## WHAT TO PRODUCE
Copy out the entries from the line containing "Open the three-dot more options menu" through the line containing "click(x=930, y=761)", both lines included, and leave the pictures out of your answer.

## PROVIDED DATA
# # # # # # #
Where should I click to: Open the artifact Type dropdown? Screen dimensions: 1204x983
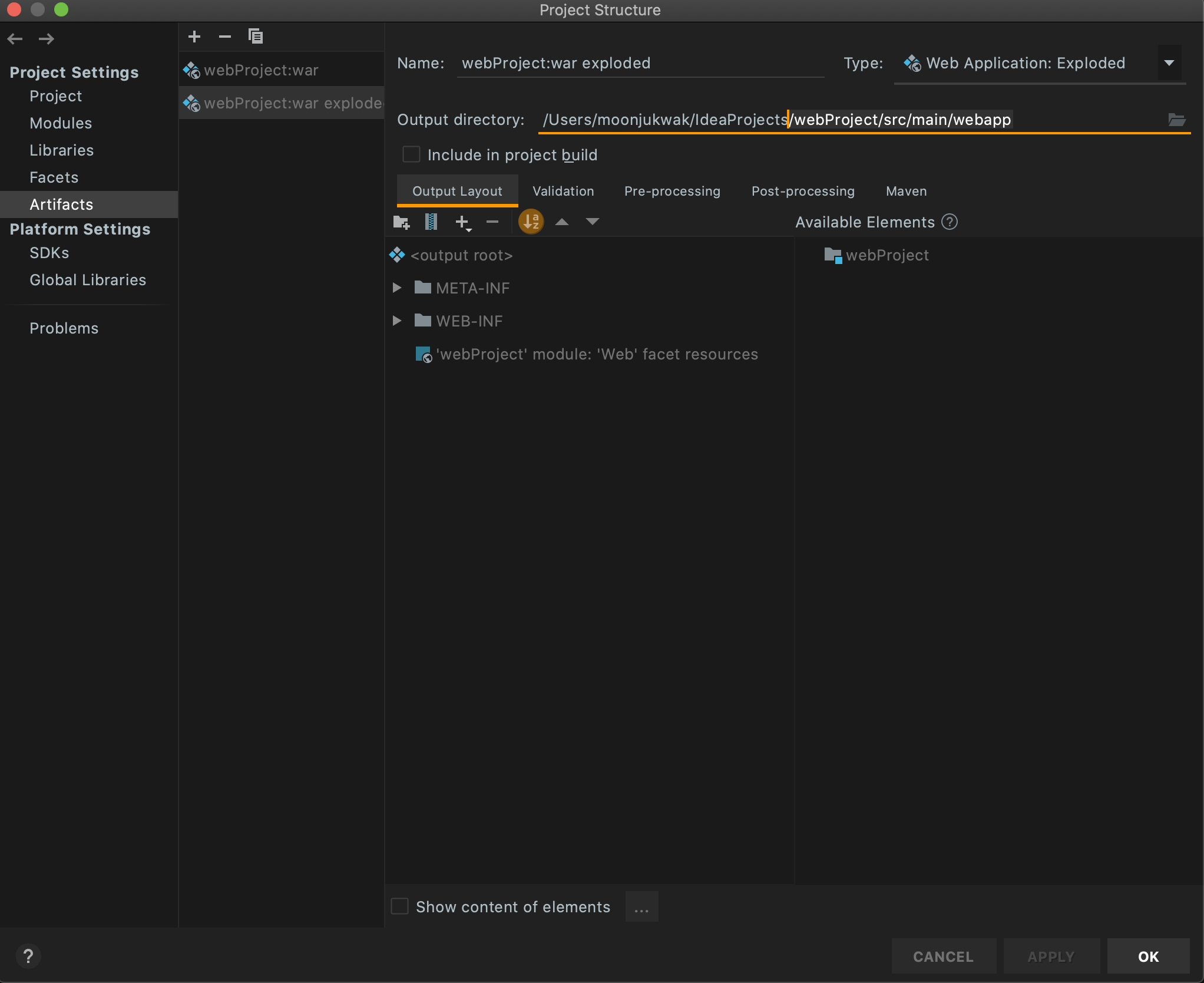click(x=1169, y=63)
# # # # # # #
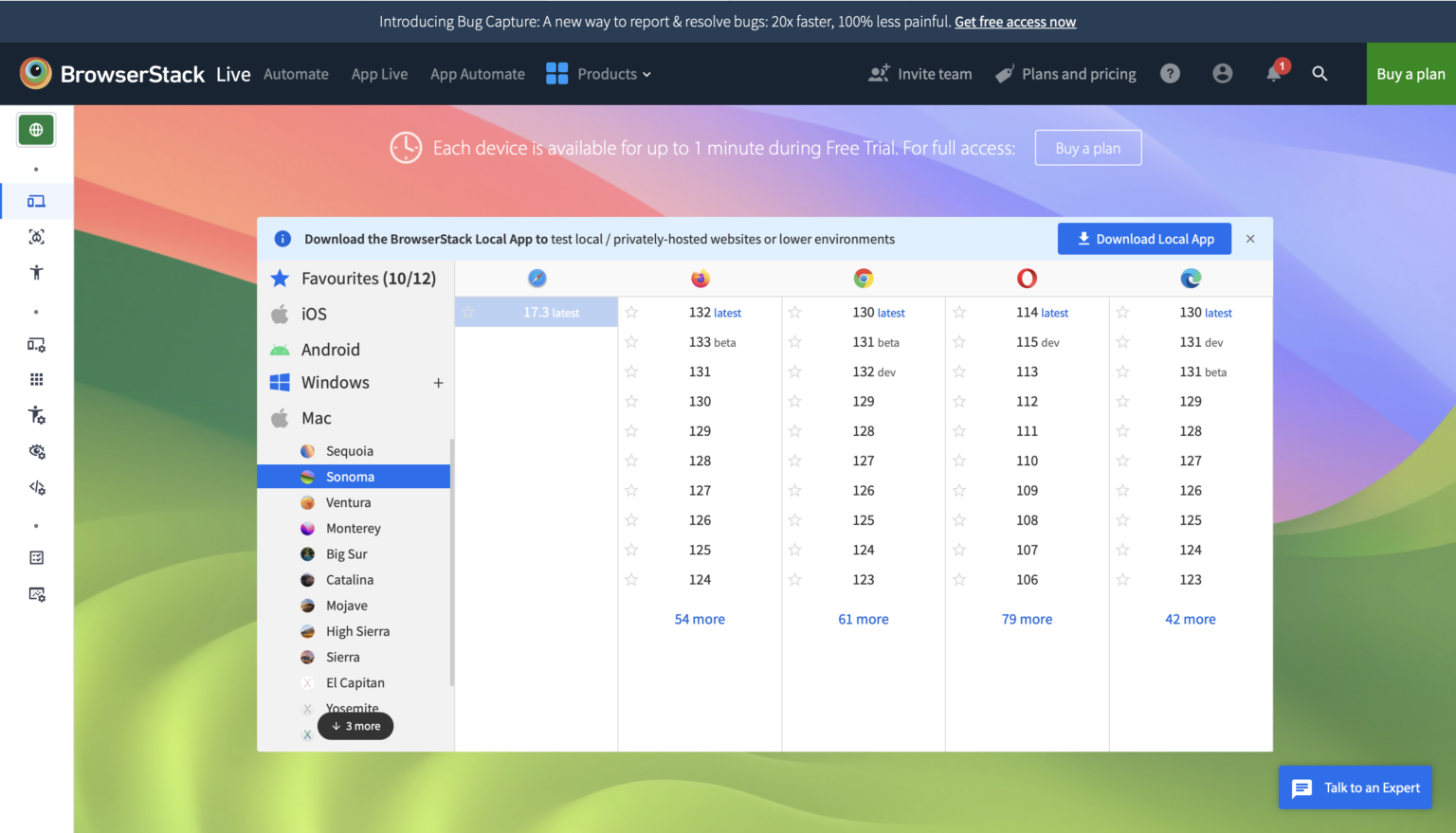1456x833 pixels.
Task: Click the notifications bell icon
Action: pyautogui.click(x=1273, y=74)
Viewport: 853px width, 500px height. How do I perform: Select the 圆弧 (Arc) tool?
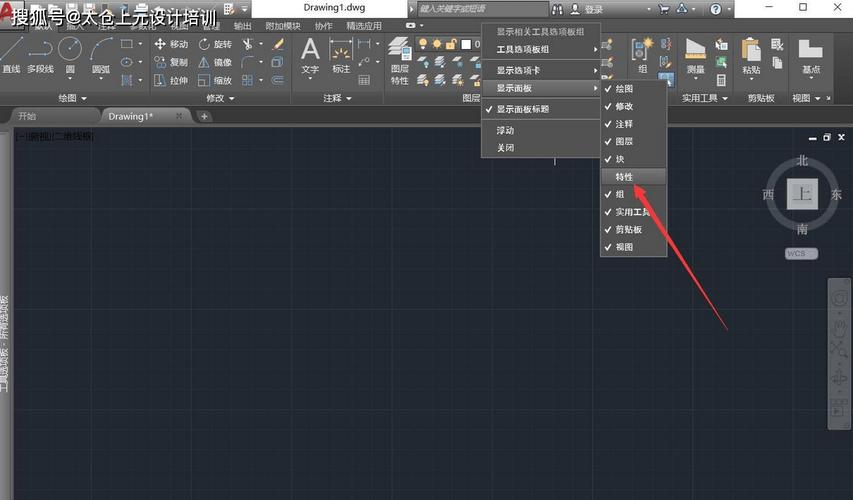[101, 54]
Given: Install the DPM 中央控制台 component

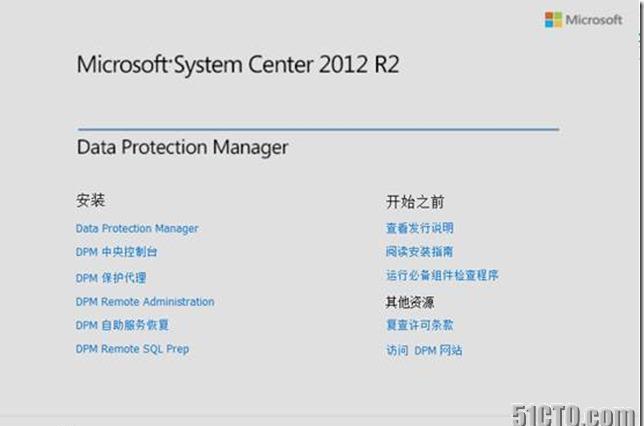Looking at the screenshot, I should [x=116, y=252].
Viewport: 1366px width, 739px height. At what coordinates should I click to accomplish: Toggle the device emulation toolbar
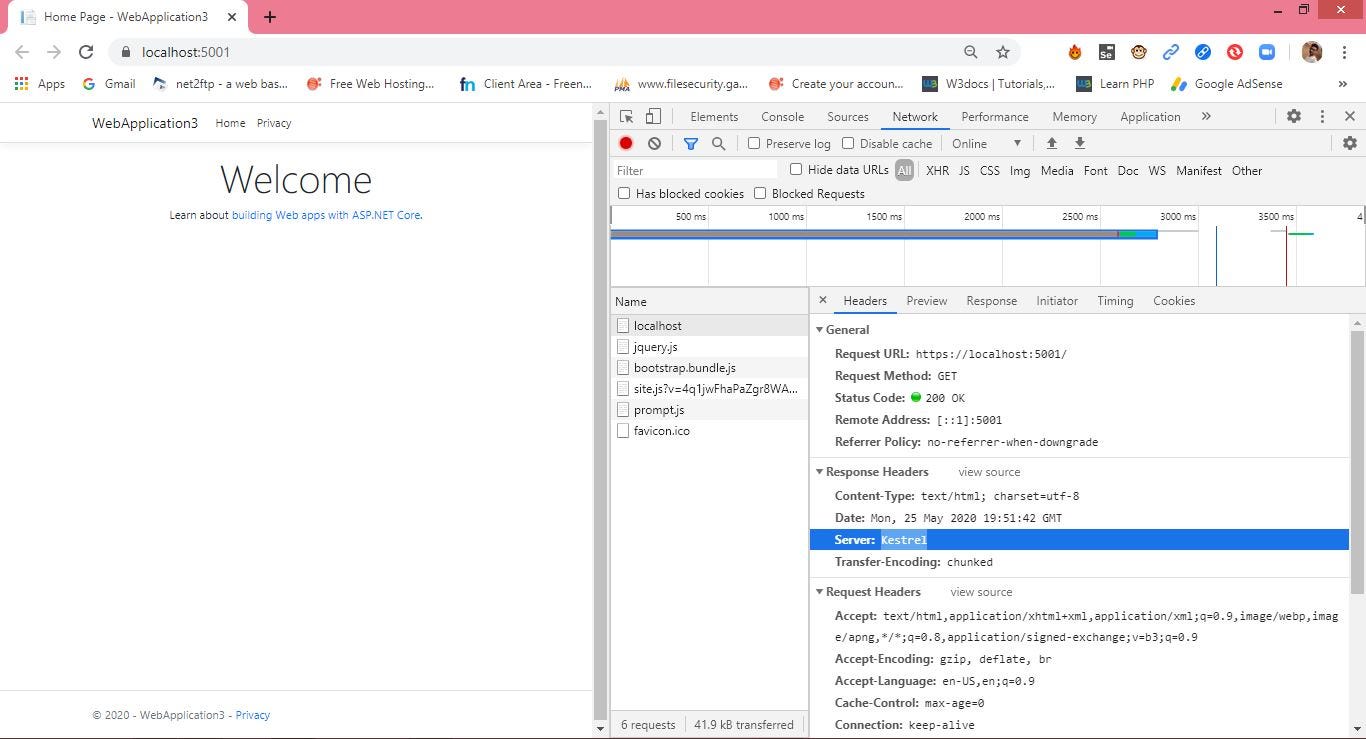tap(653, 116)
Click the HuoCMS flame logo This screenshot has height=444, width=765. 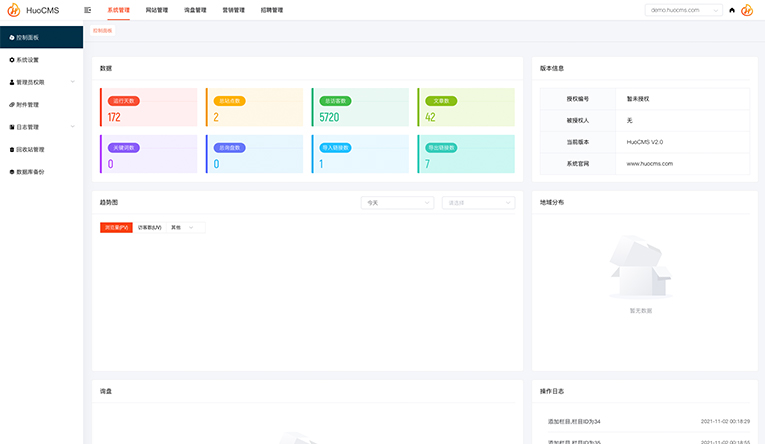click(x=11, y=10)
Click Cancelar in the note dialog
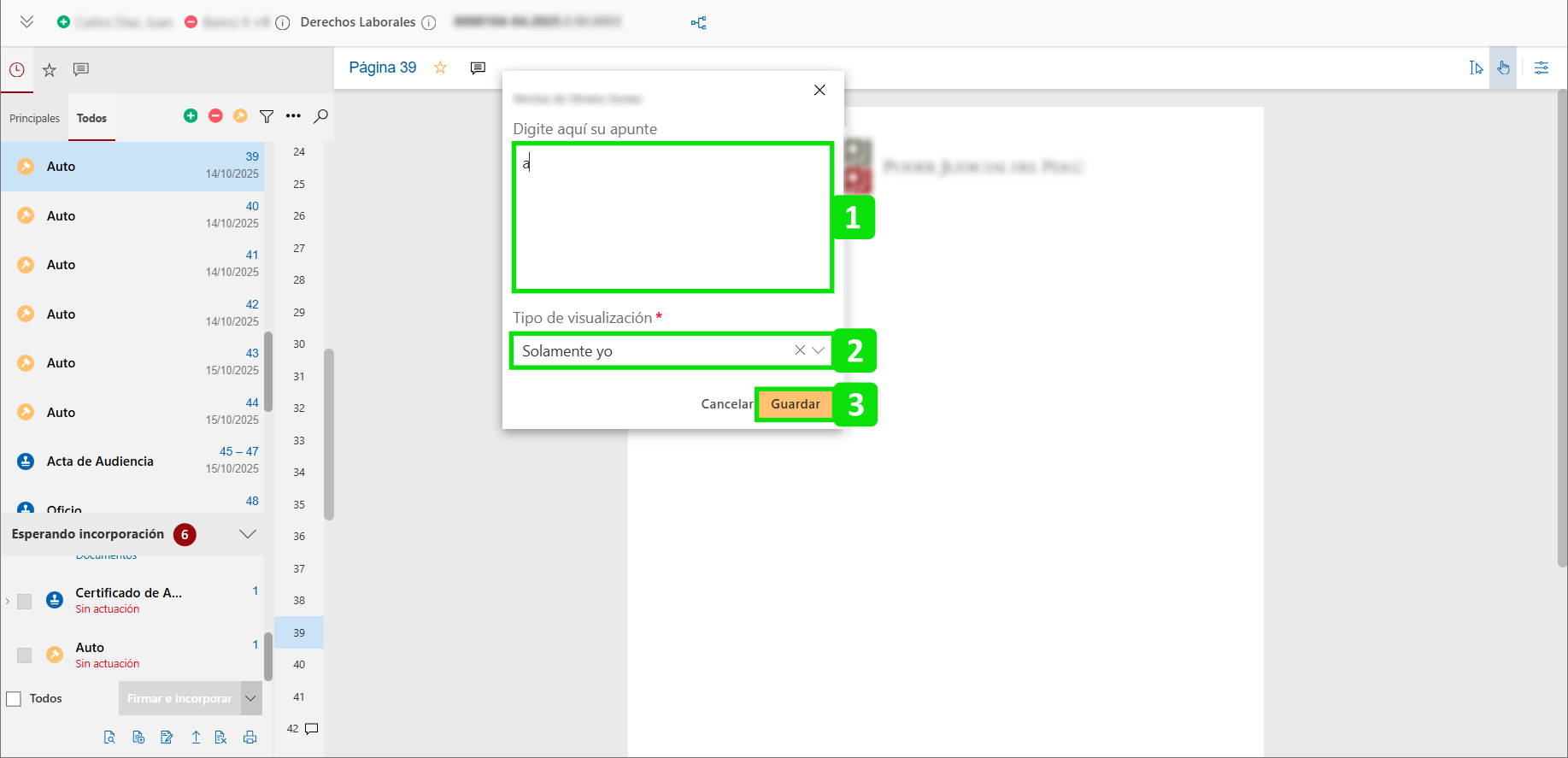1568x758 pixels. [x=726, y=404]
# # # # # # #
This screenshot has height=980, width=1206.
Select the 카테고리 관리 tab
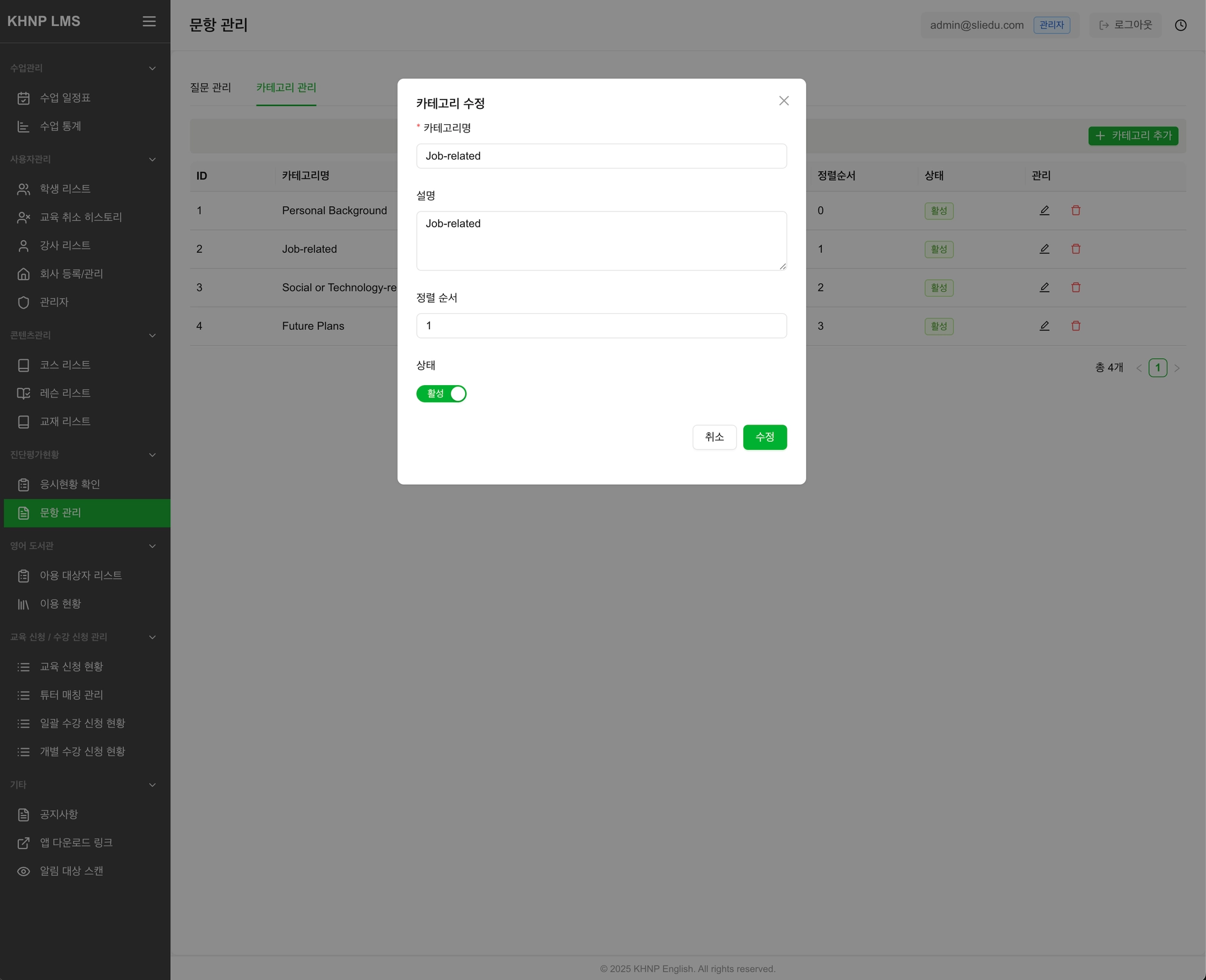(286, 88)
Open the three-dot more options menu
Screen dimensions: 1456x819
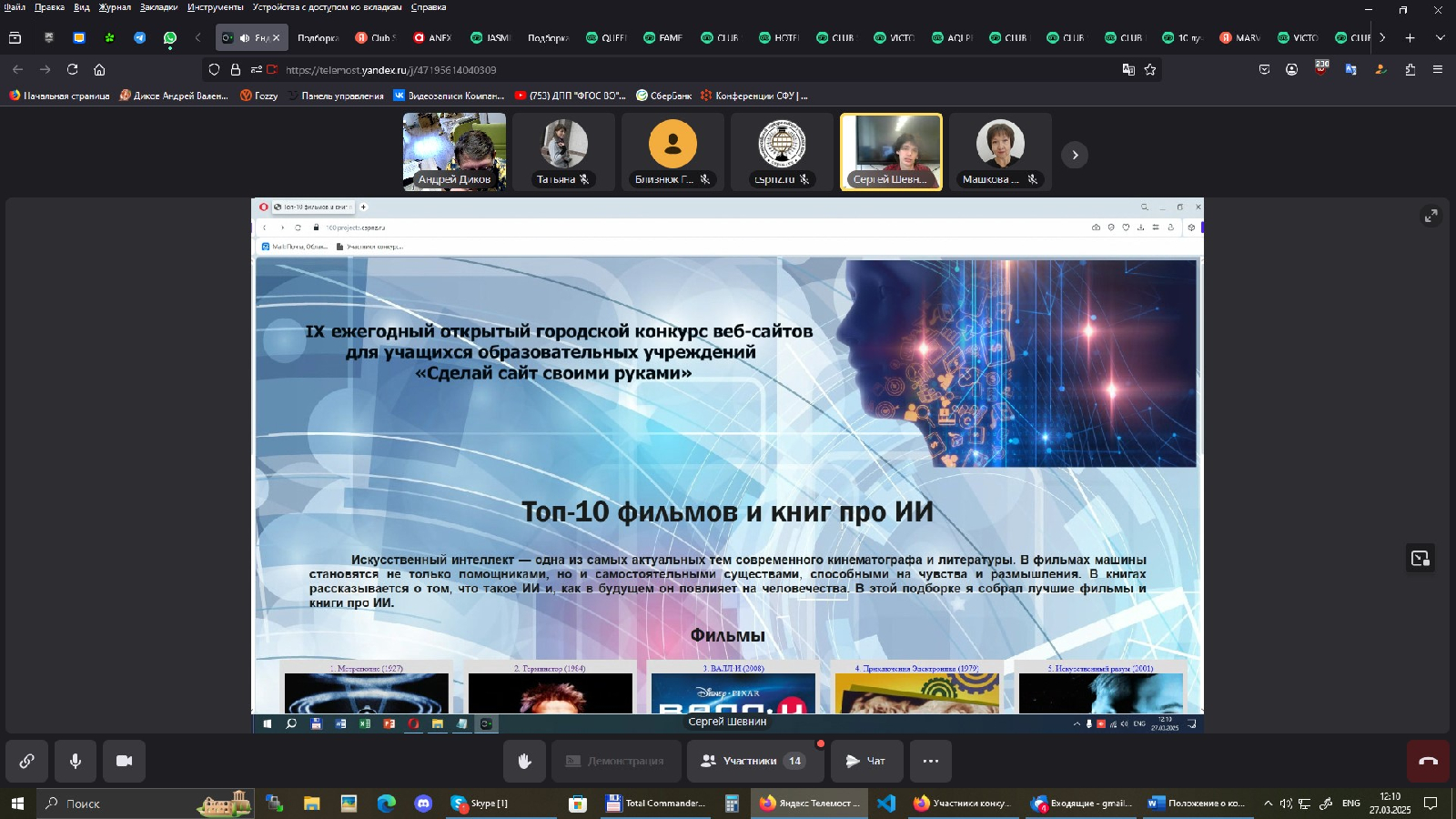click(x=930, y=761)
# # # # # # #
## OUTPUT FOR THIS TASK
Open the three-dot more options menu
Screen dimensions: 1456x819
click(x=930, y=761)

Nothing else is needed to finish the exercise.